Alicia Henry: Autonomous

Alicia Henry is a contemporary multi-media artist, who was a fellow at the Fine Arts Work Center in 1993 before going on to exhibit at the Ewa Nogiec Gallery in Provincetown.

Henry’s work is concerned with the body, and how unseen relationships (race, gender, class) can form identity. Using various materials, including dye, acrylic, fabric, thread and paper, Henry depicts the human figure in tension between isolation and connection, ultimately seeking to convey a shared humanity.

FROM THE ARTIST

The human figure, in isolation and in interactions is a common recurring image in my work. I am interested in the complexities and the contradictions surrounding familial relationships as well as societal differences and how these differences affect individual and group responses to themes of Identity, the Body, and Beauty.  My current work explores these ideas, addressing the process through which individuals (specifically female) navigate these issues. 

ABOUT ALICIA HENRY

Alicia Henry received her B.F.A. at the School of the Art Institute of Chicago, and her M. F.A. at Yale University School of Art. She also attended Skowhegan School of Painting and Sculpture. Henry has received numerous awards, grants, and residencies, for example, a Ford Foundation Fellowship, a John Simon Guggenheim Foundation Fellowship, a Joan Mitchell Foundation Grant, Art in General, MacDowell Art Colony, the Fine Arts Work Center in Provincetown residencies, Tennessee Artist Fellowship, and the 1858 Prize for Contemporary Southern Art, to mention a few.
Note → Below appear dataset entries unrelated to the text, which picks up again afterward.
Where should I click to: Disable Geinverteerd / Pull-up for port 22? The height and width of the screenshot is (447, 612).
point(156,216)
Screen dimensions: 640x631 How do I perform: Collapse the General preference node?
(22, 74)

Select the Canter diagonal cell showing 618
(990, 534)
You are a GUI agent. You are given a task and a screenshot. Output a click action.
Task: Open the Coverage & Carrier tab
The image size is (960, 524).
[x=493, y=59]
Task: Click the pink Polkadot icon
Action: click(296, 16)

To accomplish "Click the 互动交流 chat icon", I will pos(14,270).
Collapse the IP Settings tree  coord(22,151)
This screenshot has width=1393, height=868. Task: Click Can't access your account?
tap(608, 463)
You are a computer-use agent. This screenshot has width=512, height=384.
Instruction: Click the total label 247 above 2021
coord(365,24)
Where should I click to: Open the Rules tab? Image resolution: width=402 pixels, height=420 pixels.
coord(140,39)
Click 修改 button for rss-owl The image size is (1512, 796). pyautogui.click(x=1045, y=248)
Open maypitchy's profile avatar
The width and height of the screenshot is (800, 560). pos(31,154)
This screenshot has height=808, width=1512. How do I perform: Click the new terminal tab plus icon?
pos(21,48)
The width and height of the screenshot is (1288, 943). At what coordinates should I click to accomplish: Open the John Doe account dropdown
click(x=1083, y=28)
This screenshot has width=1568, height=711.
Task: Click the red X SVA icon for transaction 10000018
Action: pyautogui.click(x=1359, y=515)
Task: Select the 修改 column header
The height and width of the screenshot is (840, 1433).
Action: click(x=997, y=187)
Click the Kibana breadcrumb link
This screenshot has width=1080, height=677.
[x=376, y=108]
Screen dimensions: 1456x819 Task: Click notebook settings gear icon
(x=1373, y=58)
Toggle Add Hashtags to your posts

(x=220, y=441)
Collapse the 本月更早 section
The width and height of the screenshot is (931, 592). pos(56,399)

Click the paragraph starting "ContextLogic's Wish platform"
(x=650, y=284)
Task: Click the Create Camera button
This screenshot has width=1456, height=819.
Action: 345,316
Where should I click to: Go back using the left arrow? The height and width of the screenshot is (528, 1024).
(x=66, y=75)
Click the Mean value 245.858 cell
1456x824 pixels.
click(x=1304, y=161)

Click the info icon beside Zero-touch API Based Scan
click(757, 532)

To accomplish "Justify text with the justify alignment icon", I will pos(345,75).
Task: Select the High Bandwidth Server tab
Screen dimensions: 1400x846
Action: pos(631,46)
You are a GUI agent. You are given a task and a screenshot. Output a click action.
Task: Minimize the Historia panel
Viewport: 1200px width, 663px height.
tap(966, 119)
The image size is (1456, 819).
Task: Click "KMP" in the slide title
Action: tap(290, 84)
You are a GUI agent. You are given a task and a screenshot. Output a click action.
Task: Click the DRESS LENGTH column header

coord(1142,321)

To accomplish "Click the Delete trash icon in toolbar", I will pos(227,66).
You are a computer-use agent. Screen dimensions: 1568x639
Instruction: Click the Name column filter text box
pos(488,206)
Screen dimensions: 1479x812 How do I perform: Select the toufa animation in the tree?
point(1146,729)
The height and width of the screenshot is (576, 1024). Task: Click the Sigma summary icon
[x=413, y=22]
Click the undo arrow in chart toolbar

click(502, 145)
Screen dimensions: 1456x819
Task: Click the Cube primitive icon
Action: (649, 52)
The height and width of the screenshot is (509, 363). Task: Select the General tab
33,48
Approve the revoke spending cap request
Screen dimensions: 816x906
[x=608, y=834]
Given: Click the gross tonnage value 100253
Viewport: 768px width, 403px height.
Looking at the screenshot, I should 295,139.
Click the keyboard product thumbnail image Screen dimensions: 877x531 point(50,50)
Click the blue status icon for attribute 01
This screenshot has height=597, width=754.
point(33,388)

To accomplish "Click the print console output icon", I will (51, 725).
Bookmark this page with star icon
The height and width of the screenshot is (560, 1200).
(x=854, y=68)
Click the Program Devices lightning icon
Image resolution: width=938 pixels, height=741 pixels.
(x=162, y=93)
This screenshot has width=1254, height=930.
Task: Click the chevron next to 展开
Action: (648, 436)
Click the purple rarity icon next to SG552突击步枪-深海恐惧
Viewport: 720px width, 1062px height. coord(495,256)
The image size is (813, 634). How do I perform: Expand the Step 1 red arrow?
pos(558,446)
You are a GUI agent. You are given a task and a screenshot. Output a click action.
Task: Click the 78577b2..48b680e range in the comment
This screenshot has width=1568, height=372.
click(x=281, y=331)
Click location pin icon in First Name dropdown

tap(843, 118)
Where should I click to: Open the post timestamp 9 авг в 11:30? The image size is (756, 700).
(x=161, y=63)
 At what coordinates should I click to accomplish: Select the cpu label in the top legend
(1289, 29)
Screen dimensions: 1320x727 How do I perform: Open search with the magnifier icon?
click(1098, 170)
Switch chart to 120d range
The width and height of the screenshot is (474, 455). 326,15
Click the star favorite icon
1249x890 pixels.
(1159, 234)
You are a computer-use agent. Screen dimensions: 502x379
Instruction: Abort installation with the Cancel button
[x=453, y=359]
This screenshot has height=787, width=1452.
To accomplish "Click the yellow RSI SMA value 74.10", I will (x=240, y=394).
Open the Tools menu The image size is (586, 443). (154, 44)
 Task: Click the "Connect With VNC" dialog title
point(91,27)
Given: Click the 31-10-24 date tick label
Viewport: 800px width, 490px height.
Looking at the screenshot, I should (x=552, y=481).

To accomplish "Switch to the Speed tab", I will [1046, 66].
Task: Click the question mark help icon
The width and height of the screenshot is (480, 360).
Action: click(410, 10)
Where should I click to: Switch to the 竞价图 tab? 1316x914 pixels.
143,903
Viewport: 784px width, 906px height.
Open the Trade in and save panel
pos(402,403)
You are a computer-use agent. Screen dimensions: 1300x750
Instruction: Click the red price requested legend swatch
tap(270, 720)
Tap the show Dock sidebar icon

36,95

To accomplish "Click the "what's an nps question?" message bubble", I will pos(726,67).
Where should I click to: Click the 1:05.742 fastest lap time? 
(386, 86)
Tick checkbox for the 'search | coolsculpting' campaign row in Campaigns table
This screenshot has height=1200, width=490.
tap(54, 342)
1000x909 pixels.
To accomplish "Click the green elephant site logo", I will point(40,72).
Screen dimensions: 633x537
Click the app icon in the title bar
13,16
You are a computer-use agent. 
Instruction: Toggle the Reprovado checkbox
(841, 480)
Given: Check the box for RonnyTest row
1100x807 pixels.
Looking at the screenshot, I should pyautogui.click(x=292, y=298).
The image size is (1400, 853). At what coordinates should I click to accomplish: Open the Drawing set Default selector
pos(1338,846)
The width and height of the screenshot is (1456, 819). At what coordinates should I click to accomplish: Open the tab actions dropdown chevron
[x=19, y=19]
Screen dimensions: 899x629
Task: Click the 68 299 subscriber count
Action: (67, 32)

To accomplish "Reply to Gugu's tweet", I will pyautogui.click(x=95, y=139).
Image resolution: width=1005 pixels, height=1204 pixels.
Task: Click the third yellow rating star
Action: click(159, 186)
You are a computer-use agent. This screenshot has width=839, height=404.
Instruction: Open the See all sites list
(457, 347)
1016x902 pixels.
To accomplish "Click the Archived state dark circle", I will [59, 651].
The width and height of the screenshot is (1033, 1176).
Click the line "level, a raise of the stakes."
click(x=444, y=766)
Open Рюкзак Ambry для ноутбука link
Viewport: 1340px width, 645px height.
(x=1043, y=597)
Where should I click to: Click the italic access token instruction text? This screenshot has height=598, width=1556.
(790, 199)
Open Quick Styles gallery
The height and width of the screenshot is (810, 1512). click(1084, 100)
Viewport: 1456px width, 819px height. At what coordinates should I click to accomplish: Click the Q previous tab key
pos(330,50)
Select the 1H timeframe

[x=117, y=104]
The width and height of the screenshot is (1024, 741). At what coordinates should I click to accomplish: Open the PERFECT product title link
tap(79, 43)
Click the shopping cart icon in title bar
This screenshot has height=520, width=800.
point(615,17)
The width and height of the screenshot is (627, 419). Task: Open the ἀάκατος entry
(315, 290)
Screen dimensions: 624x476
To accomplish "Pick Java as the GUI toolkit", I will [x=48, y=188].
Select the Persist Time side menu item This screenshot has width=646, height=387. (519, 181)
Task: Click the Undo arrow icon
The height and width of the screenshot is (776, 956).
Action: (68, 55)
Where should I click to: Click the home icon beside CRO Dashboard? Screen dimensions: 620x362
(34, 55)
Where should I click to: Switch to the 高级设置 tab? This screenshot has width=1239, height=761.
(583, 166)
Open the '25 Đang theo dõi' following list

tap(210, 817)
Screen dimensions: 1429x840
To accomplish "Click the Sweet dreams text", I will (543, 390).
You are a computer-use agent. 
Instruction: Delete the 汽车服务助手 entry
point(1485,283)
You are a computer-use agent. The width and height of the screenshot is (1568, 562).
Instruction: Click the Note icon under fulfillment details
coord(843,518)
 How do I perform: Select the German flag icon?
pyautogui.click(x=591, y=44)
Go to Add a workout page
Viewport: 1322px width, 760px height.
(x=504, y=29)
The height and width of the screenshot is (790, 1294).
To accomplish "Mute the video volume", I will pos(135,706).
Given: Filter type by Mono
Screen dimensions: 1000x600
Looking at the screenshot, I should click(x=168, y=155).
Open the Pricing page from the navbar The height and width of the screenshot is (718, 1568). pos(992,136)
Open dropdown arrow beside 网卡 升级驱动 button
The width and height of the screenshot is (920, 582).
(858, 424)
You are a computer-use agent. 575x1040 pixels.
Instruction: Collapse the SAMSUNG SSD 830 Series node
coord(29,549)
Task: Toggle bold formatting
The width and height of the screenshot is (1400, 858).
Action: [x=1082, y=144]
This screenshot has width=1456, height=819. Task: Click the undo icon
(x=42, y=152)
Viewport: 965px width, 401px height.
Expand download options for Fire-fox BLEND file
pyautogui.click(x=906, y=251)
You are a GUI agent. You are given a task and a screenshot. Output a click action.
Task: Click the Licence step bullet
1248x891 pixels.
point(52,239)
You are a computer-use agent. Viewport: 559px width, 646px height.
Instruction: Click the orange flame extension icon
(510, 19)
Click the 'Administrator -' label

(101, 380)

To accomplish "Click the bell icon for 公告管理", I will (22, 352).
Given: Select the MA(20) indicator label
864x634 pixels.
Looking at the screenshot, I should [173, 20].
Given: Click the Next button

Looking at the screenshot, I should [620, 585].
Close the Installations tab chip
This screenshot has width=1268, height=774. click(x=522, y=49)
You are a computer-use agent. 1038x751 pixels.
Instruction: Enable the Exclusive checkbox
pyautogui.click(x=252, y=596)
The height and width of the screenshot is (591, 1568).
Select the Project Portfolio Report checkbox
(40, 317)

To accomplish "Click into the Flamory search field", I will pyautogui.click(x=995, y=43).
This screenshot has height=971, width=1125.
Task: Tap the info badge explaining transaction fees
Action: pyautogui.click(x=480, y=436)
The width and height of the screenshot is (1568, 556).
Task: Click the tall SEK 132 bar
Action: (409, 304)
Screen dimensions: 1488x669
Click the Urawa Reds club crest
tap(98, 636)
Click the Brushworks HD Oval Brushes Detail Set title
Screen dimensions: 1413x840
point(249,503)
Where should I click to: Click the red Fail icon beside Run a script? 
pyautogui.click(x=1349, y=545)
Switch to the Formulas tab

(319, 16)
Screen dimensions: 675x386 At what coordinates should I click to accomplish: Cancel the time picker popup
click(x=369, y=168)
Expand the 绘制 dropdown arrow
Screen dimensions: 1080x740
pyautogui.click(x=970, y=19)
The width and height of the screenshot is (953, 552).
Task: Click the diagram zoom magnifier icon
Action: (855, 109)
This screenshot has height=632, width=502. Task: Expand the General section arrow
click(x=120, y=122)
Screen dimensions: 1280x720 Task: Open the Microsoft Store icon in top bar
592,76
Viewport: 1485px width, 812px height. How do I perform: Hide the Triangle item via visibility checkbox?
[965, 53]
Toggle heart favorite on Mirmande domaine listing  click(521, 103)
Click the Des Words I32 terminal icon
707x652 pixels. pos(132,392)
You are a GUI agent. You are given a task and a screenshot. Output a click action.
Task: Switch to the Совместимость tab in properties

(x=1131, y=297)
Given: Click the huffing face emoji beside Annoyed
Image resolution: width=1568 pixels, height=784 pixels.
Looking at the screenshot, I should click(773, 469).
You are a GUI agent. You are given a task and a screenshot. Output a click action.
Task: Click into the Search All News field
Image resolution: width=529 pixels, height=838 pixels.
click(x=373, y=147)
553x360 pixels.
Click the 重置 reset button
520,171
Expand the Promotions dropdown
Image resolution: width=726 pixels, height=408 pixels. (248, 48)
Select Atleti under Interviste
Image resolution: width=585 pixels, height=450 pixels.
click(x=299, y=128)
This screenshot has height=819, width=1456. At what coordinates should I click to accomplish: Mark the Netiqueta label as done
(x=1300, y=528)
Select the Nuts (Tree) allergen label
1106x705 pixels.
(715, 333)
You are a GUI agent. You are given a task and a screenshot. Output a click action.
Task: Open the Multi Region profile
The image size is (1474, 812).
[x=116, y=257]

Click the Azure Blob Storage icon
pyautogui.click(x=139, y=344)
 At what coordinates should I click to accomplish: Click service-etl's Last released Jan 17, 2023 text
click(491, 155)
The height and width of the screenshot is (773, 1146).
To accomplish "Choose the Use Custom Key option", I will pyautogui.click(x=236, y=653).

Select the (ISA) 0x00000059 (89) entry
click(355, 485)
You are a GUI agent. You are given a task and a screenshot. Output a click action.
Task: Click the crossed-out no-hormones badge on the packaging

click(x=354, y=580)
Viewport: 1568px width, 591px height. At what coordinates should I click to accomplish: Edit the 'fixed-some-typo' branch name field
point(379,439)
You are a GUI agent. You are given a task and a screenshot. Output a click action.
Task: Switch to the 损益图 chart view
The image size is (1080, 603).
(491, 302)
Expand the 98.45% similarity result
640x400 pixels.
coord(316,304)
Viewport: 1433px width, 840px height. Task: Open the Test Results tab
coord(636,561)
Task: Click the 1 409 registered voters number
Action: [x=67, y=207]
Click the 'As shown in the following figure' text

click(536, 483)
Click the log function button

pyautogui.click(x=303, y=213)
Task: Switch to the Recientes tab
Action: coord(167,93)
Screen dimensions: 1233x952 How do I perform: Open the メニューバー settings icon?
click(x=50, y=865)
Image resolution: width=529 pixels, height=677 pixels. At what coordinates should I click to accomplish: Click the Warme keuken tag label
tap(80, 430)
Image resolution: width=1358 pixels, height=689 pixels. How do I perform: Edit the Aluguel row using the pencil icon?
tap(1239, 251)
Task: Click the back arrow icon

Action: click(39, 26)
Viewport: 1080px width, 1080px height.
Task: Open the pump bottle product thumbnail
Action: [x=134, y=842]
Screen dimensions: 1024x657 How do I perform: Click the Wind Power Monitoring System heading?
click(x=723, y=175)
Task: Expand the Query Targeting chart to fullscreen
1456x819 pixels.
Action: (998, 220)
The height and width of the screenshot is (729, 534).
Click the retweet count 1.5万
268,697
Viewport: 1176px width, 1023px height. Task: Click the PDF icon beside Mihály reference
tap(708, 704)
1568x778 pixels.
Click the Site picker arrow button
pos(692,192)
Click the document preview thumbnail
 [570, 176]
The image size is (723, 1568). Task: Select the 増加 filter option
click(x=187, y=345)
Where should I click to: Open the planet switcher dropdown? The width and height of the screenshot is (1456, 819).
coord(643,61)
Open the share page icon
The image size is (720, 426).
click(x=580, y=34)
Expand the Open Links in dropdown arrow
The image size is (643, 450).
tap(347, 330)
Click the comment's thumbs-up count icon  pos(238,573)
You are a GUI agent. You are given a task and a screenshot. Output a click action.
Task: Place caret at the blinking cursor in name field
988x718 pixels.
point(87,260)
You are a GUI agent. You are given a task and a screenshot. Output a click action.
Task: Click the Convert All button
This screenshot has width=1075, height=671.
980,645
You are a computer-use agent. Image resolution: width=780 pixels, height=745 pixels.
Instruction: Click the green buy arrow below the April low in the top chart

Her works have been exhibited nationally and internationally and are held in private and public collections (Hunter Museum of American Art, Tennessee State Museum, Cheekwood Museum, Dallas Museum of Art, and Pennsylvania Academy of the Fine Arts Museum etc.). She is Professor of Art in the Department of Arts and Languages at Fisk University in Nashville, Tennessee.